Вера ушла, а Ленька все стоял возле топчана, опаленный желто-горячим светом от листьев, и глядел на свои руки, будто не знал, куда их девать.
Глава семнадцатая
Дежурство в ночь Андрей сдал кубанцу Приходько. Пока «хохол» вышагивал перед ломаным строем хуторских парней и громким голосом учил их правам и обязанностям постового в ночных условиях, он поднялся и запер на замок свою комнатушку, «отдел». Проходя мимо двери начальника, замедлил шаг, — не мог в полутемном коридоре на ходу подпоясаться. В кабинете крупный разговор. Слышен визгливый голос Воронка. Кто-то осторожно поднимался на крыльцо. Ругаясь, Андрей вышел из коридора и столкнулся с Макаром Денисовым.
— Ты кого это вспоминаешь?
— Ремень вот… В дырку не попаду.
Макар, присаживаясь на перила, посочувствовал:
— Ишь ты… Да оно ить вроде и грех ишо жаловаться… Молодой. А ты либо до Картавки?
— Куда же больше?
— Но, но.
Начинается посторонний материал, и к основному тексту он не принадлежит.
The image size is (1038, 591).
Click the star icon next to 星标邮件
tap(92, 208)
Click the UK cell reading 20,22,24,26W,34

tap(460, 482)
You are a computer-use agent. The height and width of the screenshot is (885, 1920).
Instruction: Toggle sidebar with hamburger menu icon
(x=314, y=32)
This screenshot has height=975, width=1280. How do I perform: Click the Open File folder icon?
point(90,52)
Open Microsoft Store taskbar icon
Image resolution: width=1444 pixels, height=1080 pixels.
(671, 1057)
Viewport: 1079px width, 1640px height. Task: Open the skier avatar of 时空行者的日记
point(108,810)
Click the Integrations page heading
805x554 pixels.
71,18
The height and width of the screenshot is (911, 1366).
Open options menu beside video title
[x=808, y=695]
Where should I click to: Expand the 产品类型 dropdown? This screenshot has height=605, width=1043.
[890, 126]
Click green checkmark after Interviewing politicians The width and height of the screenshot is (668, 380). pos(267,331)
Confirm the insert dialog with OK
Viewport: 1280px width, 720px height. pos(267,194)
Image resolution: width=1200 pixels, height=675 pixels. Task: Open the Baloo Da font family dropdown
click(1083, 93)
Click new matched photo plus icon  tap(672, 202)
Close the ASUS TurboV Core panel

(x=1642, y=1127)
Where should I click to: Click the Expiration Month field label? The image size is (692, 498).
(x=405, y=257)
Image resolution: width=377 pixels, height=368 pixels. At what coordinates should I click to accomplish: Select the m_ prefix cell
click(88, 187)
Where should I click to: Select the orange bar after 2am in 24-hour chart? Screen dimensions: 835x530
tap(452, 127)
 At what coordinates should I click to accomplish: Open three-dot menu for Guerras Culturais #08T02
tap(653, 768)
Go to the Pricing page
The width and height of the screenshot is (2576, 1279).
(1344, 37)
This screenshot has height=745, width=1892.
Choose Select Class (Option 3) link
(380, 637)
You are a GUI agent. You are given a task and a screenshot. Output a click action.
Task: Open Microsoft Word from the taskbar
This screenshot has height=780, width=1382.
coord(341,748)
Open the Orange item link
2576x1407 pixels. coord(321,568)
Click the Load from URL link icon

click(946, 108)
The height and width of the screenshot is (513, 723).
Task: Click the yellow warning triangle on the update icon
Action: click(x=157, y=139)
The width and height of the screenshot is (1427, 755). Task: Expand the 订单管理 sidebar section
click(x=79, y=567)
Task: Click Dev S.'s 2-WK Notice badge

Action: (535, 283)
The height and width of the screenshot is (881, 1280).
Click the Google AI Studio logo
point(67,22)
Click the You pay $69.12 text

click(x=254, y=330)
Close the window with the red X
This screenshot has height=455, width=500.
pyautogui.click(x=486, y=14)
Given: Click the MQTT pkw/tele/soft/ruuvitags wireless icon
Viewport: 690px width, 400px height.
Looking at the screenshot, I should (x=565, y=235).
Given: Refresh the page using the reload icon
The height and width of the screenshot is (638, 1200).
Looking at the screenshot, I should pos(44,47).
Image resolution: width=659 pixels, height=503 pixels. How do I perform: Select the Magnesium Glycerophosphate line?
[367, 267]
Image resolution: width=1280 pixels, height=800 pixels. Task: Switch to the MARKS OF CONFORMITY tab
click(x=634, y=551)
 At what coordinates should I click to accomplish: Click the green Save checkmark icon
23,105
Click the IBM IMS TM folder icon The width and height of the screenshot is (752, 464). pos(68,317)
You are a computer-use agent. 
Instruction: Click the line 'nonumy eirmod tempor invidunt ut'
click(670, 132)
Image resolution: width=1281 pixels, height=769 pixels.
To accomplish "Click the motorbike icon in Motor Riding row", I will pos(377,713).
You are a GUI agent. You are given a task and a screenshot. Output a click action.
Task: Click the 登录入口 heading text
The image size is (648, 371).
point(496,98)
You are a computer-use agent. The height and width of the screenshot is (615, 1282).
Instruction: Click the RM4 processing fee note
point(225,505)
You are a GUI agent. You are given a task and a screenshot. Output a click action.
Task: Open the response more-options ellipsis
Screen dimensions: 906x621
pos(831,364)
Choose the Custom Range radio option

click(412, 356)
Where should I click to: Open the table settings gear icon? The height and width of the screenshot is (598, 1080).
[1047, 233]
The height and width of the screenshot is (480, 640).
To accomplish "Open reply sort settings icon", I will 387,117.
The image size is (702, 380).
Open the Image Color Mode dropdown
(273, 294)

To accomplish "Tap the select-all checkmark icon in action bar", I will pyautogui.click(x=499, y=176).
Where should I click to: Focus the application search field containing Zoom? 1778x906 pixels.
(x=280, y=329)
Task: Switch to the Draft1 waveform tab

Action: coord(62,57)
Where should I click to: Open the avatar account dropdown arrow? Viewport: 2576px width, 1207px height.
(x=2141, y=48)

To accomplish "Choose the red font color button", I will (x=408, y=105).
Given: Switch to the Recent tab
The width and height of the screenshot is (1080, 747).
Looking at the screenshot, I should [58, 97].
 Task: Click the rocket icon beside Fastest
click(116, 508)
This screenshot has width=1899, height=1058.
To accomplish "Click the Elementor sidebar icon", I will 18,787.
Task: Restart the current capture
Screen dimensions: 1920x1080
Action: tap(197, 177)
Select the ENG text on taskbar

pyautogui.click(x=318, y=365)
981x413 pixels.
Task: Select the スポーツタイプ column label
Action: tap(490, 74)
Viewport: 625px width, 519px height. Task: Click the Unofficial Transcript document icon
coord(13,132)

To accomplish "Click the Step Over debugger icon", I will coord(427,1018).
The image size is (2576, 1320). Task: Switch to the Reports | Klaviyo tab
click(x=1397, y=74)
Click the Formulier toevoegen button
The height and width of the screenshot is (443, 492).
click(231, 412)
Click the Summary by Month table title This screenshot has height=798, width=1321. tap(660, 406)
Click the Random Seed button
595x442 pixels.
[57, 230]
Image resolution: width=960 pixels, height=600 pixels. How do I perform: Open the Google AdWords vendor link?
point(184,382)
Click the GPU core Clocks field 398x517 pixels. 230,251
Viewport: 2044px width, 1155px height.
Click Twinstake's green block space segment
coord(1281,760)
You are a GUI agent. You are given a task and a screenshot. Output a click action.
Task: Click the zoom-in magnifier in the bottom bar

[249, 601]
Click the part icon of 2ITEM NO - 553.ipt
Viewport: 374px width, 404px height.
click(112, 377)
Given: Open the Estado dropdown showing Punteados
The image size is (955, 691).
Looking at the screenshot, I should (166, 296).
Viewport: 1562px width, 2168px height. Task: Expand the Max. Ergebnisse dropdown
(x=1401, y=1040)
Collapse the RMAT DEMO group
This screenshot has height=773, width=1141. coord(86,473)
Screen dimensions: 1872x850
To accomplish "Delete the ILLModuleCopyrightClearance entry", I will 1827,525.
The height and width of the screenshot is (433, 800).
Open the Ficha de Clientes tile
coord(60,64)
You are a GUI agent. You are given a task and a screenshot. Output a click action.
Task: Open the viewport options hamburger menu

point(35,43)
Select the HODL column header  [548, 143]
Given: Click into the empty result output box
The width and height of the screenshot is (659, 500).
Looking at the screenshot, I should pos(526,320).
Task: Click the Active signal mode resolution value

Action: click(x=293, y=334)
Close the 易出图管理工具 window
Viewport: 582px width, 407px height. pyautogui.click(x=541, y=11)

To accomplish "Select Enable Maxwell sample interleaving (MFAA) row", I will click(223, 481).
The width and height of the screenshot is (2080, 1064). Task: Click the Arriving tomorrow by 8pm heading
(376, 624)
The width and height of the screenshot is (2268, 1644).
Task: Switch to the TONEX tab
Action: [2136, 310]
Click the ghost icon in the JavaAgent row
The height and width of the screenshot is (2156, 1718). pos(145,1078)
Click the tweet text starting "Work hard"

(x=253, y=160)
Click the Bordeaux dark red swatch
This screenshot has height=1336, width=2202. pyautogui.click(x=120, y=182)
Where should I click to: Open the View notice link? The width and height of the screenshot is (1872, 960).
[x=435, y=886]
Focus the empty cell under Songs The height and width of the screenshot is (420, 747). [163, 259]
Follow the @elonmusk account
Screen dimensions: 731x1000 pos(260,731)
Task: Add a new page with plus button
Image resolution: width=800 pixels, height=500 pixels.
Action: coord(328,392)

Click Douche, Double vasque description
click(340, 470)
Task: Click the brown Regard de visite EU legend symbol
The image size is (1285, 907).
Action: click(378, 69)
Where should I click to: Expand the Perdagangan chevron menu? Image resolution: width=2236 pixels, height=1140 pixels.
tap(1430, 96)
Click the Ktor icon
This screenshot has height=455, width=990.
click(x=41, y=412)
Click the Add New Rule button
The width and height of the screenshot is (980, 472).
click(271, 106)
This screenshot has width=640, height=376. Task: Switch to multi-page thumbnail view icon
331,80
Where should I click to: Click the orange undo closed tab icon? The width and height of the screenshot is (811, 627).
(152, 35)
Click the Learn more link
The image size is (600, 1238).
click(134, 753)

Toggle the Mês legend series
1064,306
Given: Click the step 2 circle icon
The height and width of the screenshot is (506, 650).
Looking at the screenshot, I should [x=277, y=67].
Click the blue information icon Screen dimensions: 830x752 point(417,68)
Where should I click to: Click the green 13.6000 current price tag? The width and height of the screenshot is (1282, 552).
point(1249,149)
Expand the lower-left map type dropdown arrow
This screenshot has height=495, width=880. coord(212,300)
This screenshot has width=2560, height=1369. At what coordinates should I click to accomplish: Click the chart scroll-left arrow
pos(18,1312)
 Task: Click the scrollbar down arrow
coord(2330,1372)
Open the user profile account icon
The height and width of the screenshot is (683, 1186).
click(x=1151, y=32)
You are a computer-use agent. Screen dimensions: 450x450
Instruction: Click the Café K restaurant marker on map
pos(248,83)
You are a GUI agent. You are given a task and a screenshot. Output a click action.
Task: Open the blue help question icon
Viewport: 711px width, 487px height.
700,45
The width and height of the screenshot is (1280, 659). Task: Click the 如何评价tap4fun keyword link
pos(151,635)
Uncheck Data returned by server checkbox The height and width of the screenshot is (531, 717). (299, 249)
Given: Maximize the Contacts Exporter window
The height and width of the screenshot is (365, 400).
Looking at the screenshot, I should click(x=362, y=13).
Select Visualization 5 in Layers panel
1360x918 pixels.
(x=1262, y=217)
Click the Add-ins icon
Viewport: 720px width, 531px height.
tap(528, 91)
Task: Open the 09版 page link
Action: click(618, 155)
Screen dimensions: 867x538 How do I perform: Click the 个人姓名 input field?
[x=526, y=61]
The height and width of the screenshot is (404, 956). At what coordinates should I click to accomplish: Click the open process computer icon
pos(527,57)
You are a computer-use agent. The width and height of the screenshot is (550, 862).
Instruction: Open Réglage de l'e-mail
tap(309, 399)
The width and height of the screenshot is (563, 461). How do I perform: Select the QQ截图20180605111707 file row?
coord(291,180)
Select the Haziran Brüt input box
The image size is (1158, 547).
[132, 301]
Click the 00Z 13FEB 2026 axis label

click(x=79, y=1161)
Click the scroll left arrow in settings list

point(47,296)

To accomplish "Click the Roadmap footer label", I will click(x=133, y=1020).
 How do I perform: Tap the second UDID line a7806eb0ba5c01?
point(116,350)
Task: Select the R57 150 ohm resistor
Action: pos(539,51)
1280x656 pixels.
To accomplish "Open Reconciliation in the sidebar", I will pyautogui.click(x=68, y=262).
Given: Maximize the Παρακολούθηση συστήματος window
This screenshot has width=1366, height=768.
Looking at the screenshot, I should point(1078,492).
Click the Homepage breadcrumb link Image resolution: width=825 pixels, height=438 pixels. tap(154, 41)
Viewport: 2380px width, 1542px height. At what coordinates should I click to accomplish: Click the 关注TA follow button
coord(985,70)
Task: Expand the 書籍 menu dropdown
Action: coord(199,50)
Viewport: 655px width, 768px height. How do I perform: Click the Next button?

Бекер, поди, заждался тама.
Андрей ногу придержал на ступеньках: Макарово «но, но» подозрительным показалось. Не оборачиваясь, пригласил и его с собой:
— Может, поддержишь компанию?
— Я-то?
— Ну да.
Завозился Макар на перилах, как курица на шесте, нехотя отказался:
— Оно ить не прочь… Да вот требують до самого… Горячка какаясь. Не слыхал, что там?
Андрей отмахнулся:
— Да пакет какой-то доставили мне в дежурку. Вот с него и забегались.
Открывая калитку, пожалел:
— Жаль, а то бы посидели… Скоро выберешься, заверни.
Вышел Андрей на базарную площадь — крик вдогонку, с крыльца полиции:
— Болына-ак!
Топот кованых сапог по дорожке вдоль частокола парка. Подставив ветру спину, закурил Андрей; прикидывал торопливо, на что он им понадобился? (После суточного дежурства ему положен отдых.) Может, велят тоже отправиться по «доносу»? Не хотелось бы таскаться всю ночь в седле, а главное — Бекера задержать у Картавки некому. Все так гладко началось. Через пару часов Ленька уже должен быть с хлопцами возле питомника со всеми припасами для взрыва.
Из-за дома вывернулся запыхавшийся «хохол».
— Гайда, Большак, до начальства!
— За каким еще?
— Та гайда.
В густых влажных сумерках Андрей неясно различал лицо Приходько. И хотя в голосе не уловил никакой тревоги, по привычке сунул руку в карман шинели, где у него хранился браунинг.
В кабинете начальника полиции накурено, хоть топор вешай. Лампа на стене чадила, и на нее никто не обращал внимания. Сам Качура сидел в кресле, в руках у него «тот» конверт; Степан Жеребко один занял подоконник; еще двое или трое старших полицейских чинов разместились на стульях под портретом фюрера, а Воронок сутулился у порога на корточках. У него был вид рассерженного хорька — подставь сапог, и он вцепится в него острыми зубами.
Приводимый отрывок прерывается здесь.